- [Problem description] Give back every line of the data, transcribed exactly.

(Extracted entries Opens)

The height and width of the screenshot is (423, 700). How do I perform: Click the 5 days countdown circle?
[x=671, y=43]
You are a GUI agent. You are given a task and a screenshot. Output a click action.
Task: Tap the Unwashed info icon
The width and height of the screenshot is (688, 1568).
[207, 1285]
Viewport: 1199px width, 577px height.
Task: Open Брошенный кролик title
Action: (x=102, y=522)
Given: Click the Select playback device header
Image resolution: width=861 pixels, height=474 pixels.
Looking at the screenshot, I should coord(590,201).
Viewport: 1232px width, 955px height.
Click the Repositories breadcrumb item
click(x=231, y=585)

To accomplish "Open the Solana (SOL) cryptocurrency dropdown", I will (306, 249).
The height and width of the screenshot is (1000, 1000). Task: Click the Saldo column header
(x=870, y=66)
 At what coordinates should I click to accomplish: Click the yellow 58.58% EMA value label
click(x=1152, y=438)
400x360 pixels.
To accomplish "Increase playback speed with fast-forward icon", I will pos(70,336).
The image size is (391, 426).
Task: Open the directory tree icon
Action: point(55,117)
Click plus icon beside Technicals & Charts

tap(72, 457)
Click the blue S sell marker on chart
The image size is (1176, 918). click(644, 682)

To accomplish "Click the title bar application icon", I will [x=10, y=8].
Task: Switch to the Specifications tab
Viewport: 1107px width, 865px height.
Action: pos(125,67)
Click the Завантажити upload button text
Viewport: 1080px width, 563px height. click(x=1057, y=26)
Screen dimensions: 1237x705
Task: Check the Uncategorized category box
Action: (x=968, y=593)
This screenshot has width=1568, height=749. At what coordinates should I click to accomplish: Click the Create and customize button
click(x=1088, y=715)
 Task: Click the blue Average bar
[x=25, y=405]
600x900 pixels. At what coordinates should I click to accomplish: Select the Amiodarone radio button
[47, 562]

(Extracted entries Closes)

- [Written reply]
The height and width of the screenshot is (423, 700). How do I perform: Click the 5 days countdown circle?
[x=671, y=43]
You are a GUI agent. You are given a task and a screenshot. Output a click action.
Task: Tap the Unwashed info icon
The width and height of the screenshot is (688, 1568).
[207, 1285]
Viewport: 1199px width, 577px height.
Task: Open Брошенный кролик title
Action: (x=102, y=522)
Given: Click the Select playback device header
Image resolution: width=861 pixels, height=474 pixels.
Looking at the screenshot, I should coord(590,201).
Viewport: 1232px width, 955px height.
Click the Repositories breadcrumb item
click(x=231, y=585)

To accomplish "Open the Solana (SOL) cryptocurrency dropdown", I will (306, 249).
The height and width of the screenshot is (1000, 1000). Task: Click the Saldo column header
(x=870, y=66)
 At what coordinates should I click to accomplish: Click the yellow 58.58% EMA value label
click(x=1152, y=438)
400x360 pixels.
To accomplish "Increase playback speed with fast-forward icon", I will pos(70,336).
The image size is (391, 426).
Task: Open the directory tree icon
Action: point(55,117)
Click plus icon beside Technicals & Charts

tap(72, 457)
Click the blue S sell marker on chart
The image size is (1176, 918). click(644, 682)

To accomplish "Click the title bar application icon", I will [x=10, y=8].
Task: Switch to the Specifications tab
Viewport: 1107px width, 865px height.
Action: pos(125,67)
Click the Завантажити upload button text
Viewport: 1080px width, 563px height. click(x=1057, y=26)
Screen dimensions: 1237x705
Task: Check the Uncategorized category box
Action: (x=968, y=593)
This screenshot has width=1568, height=749. At what coordinates should I click to accomplish: Click the Create and customize button
click(x=1088, y=715)
 Task: Click the blue Average bar
[x=25, y=405]
600x900 pixels. At what coordinates should I click to accomplish: Select the Amiodarone radio button
[47, 562]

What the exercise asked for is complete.